— What is needed —
Leave out the pictures and retype, exactly, the lines below from the line with "This screenshot has height=717, width=870." up to and including the line with "Task: Click the document", nothing more.

— Data to examine —

*****

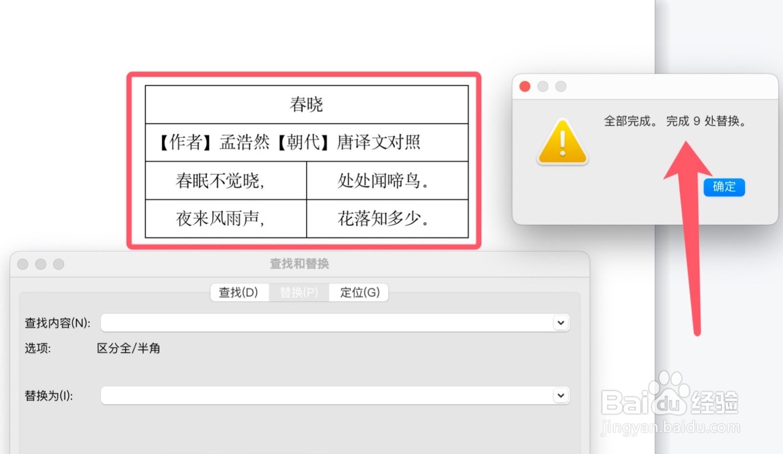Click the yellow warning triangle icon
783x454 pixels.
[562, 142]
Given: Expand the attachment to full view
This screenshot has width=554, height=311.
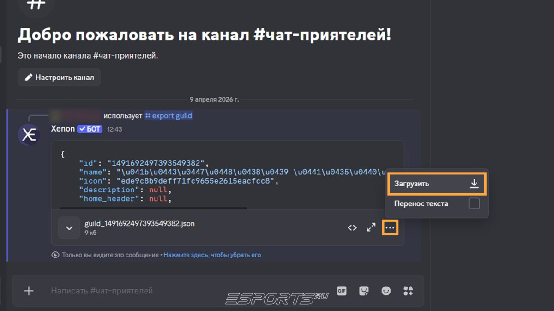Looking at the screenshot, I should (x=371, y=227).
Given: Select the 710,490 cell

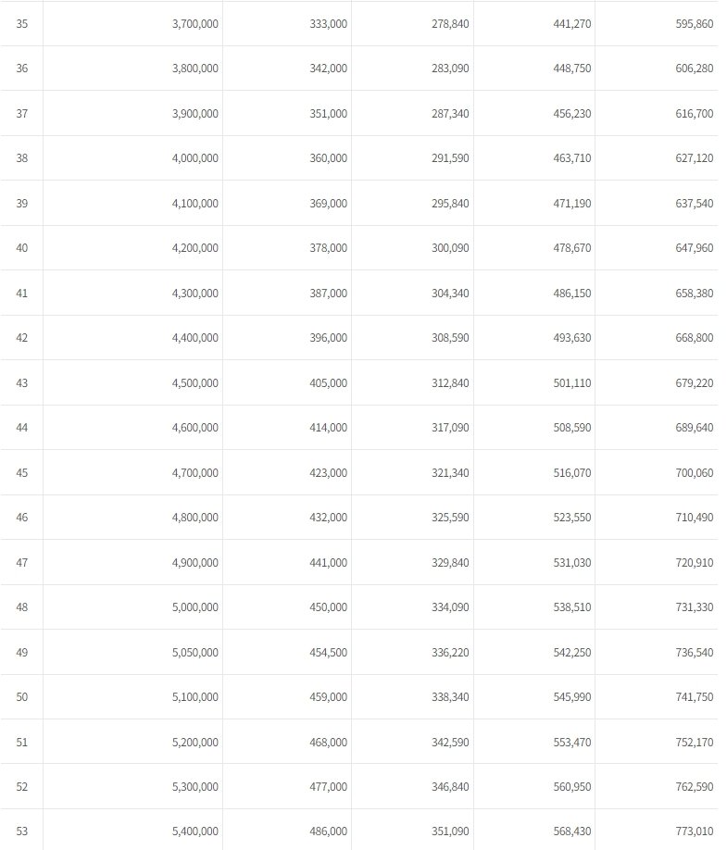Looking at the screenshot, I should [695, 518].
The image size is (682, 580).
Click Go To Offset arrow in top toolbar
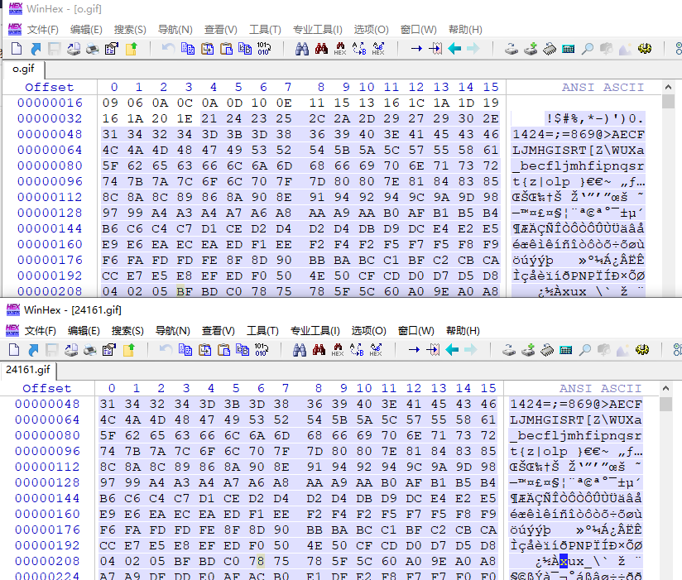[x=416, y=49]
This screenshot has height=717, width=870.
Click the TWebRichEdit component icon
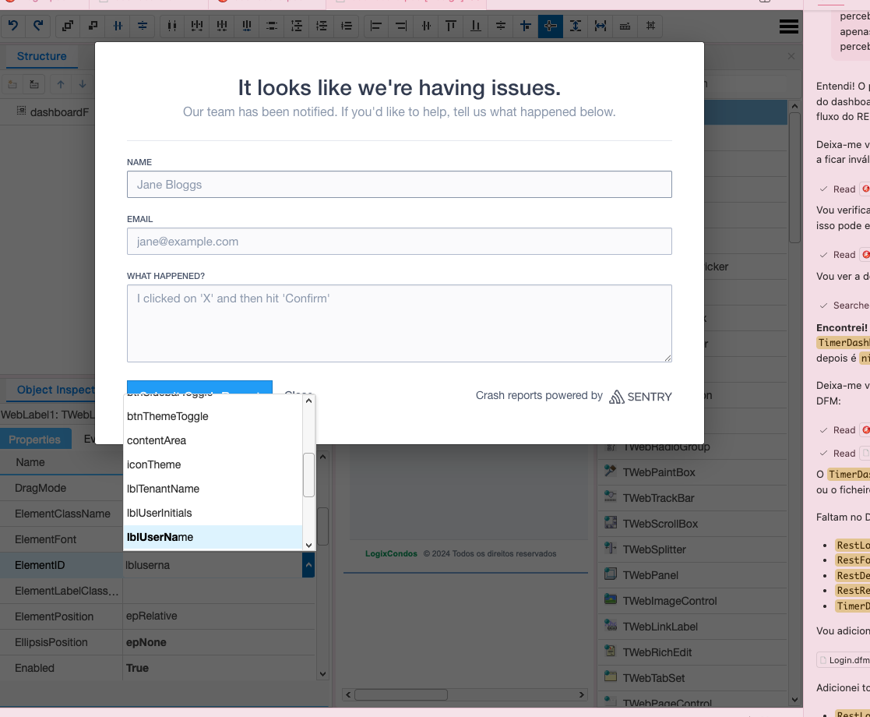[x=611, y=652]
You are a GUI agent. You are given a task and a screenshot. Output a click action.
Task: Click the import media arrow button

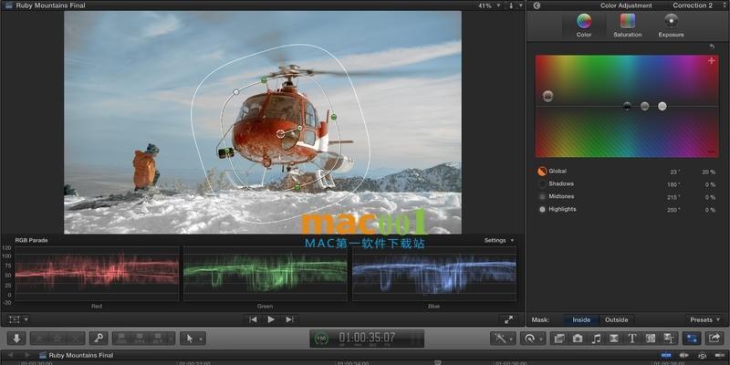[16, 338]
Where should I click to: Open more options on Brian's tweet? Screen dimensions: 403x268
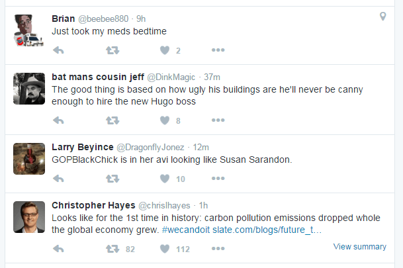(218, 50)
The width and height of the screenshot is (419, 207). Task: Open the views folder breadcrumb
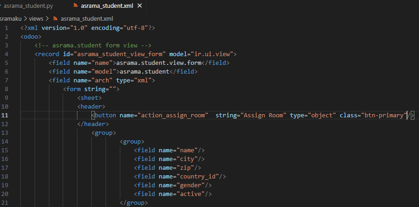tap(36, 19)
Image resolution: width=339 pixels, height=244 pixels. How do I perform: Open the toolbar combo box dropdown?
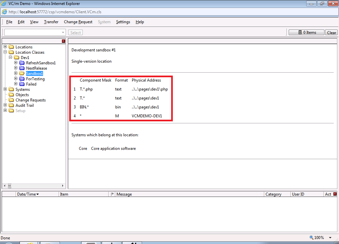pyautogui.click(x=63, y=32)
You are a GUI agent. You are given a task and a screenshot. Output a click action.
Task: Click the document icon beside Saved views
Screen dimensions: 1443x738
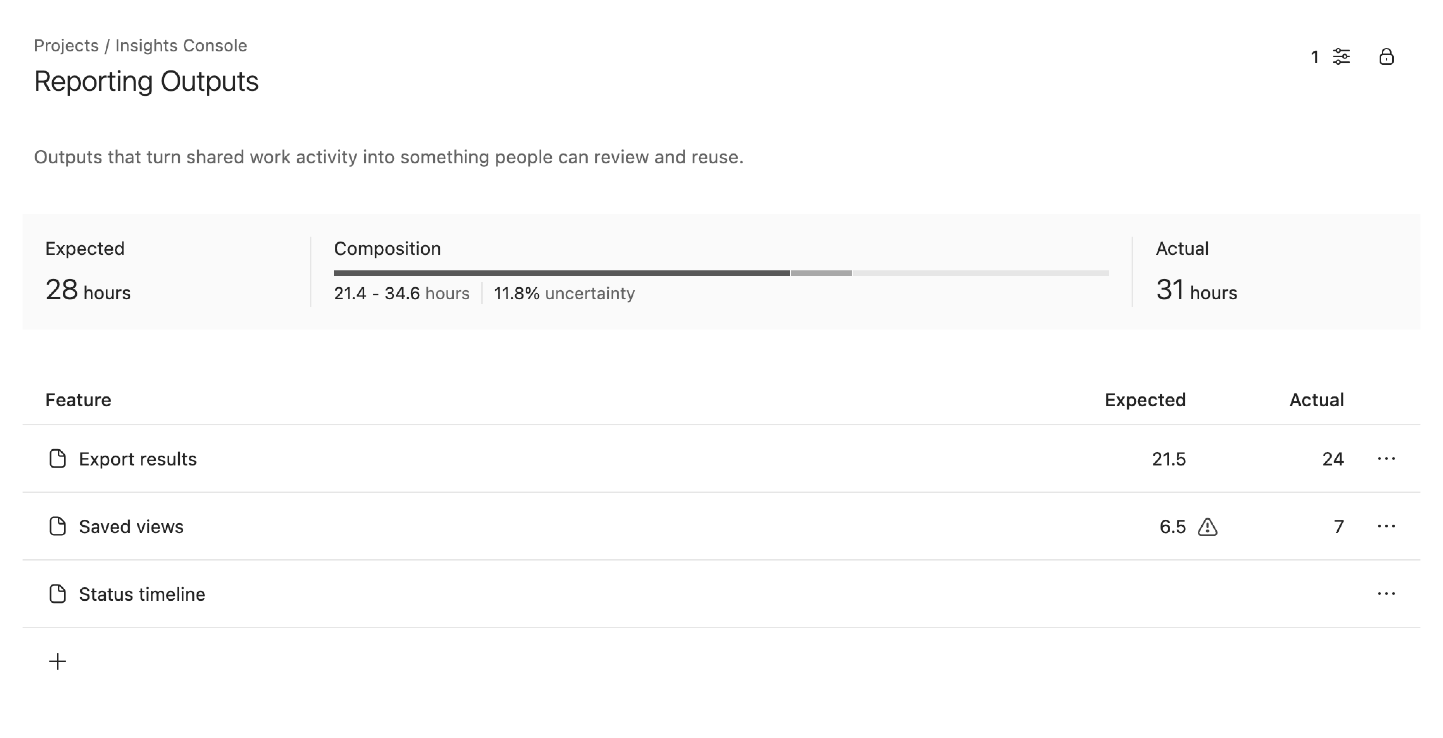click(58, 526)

*****

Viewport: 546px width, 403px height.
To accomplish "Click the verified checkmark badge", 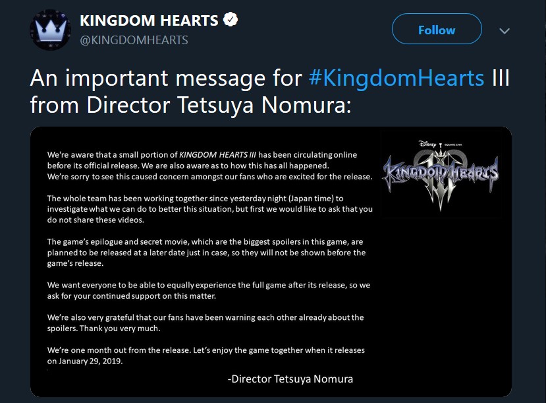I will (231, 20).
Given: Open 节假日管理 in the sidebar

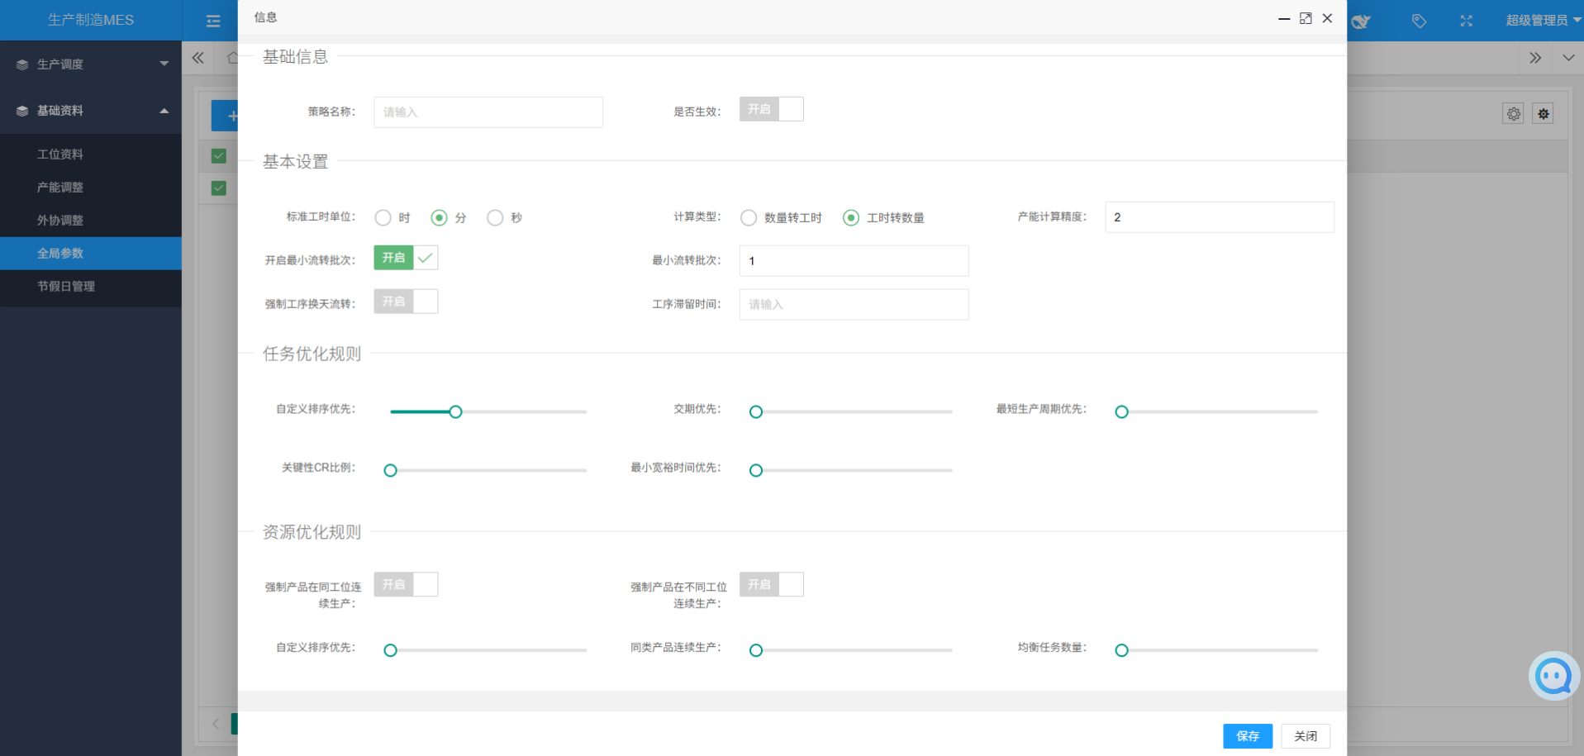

*****

— Your response —
This screenshot has height=717, width=870.
Click the TWebRichEdit component icon
[x=611, y=652]
You are a GUI agent. You are given a task and a screenshot. Output a click action.
Task: Click the import media arrow button

[16, 338]
Where should I click to: Open more options on Brian's tweet? Screen dimensions: 403x268
(218, 50)
The width and height of the screenshot is (419, 207). Task: Open the views folder breadcrumb
tap(36, 19)
Image resolution: width=339 pixels, height=244 pixels. How do I perform: Open the toolbar combo box dropdown?
pyautogui.click(x=63, y=32)
You are a GUI agent. You are given a task and a screenshot. Output a click action.
Task: Click the document icon beside Saved views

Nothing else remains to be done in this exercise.